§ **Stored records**
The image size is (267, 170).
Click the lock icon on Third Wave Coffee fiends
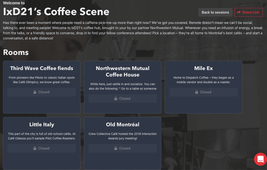(35, 92)
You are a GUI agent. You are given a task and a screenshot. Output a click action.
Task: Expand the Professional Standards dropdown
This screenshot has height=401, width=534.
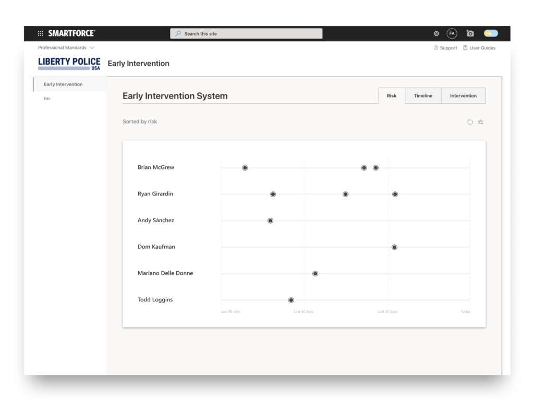pos(66,48)
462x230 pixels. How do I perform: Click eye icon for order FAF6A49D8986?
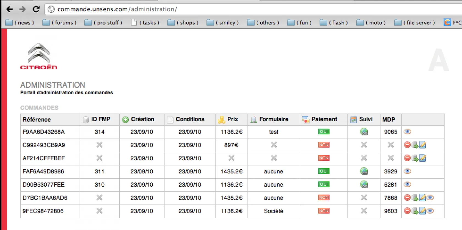(407, 171)
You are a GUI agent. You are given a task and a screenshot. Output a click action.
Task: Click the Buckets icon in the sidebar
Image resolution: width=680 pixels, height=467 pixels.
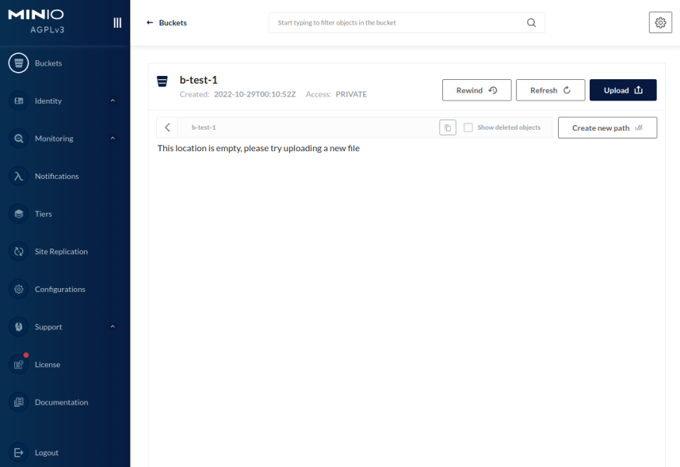click(x=19, y=63)
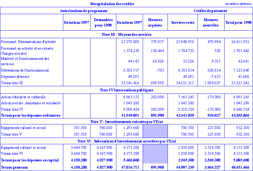This screenshot has height=171, width=253.
Task: Click the 'Titre III - Moyens des services' heading
Action: tap(126, 35)
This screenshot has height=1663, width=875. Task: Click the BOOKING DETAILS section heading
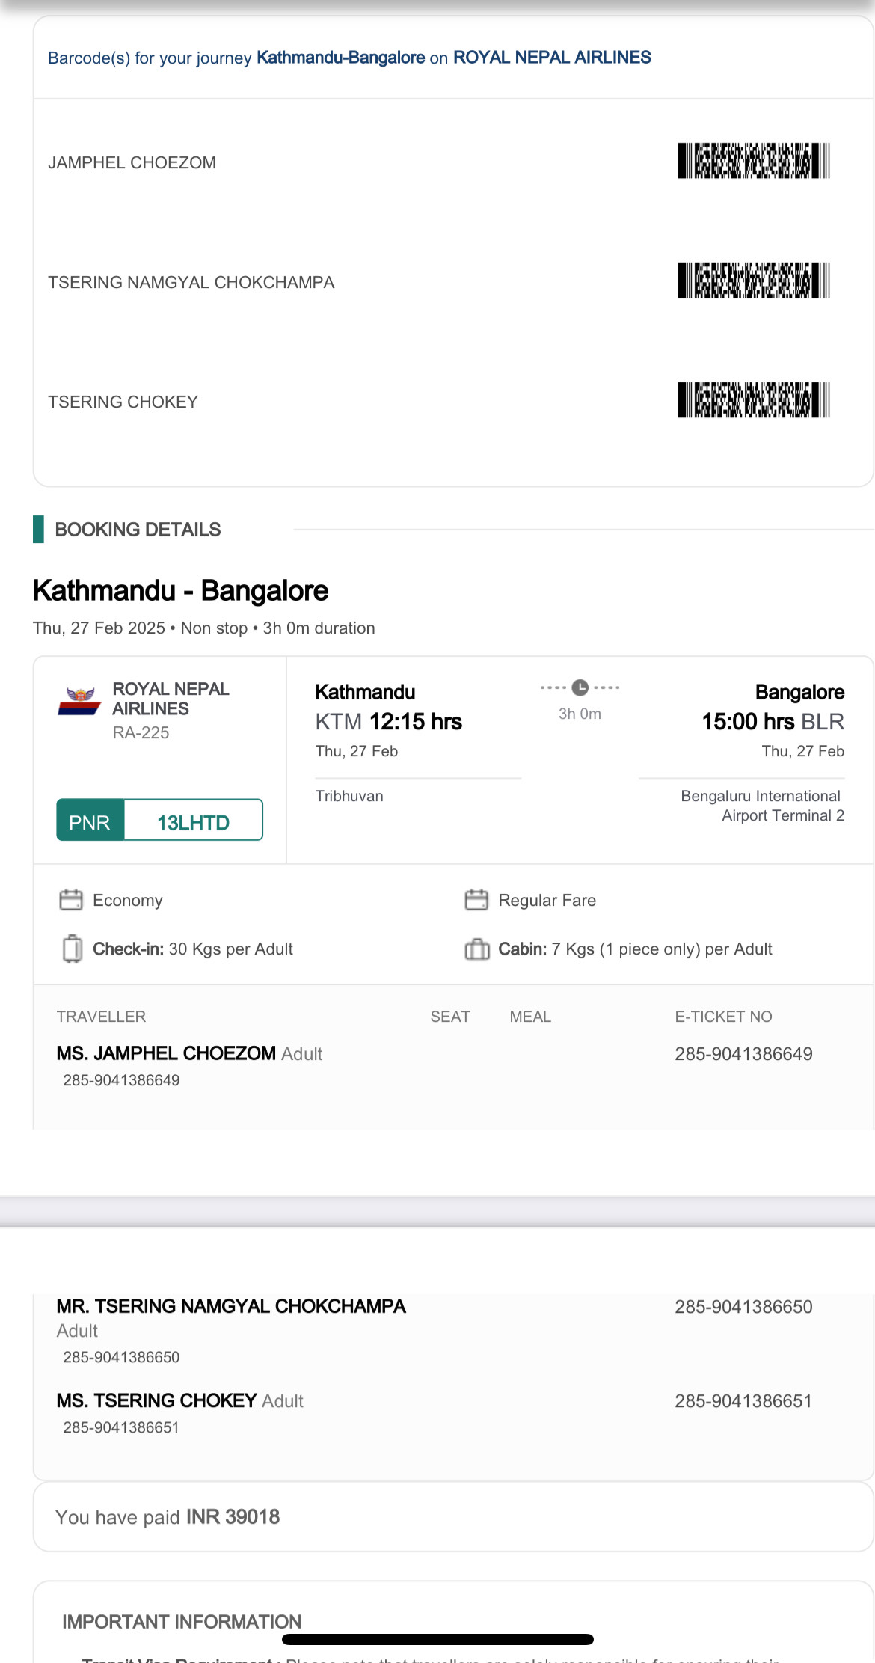click(138, 530)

§ **What to produce**
Drop the images, then copy the data exactly.

§ **Output of the task**
The image size is (267, 170).
Click the lock icon on Third Wave Coffee fiends
(35, 92)
You are a GUI agent. You are given a task and a screenshot. Output a click action.
Task: Expand the Professional Standards dropdown
This screenshot has height=401, width=534.
pos(66,48)
462x230 pixels. How do I perform: Click eye icon for order FAF6A49D8986?
(407, 171)
You are a GUI agent. You are given a task and a screenshot. Output a click action.
Task: Click the Buckets icon in the sidebar
Image resolution: width=680 pixels, height=467 pixels.
click(x=19, y=63)
This screenshot has height=171, width=253.
Task: Click the 'Titre III - Moyens des services' heading
Action: tap(126, 35)
This screenshot has height=1663, width=875. Task: Click the BOOKING DETAILS section heading
click(138, 530)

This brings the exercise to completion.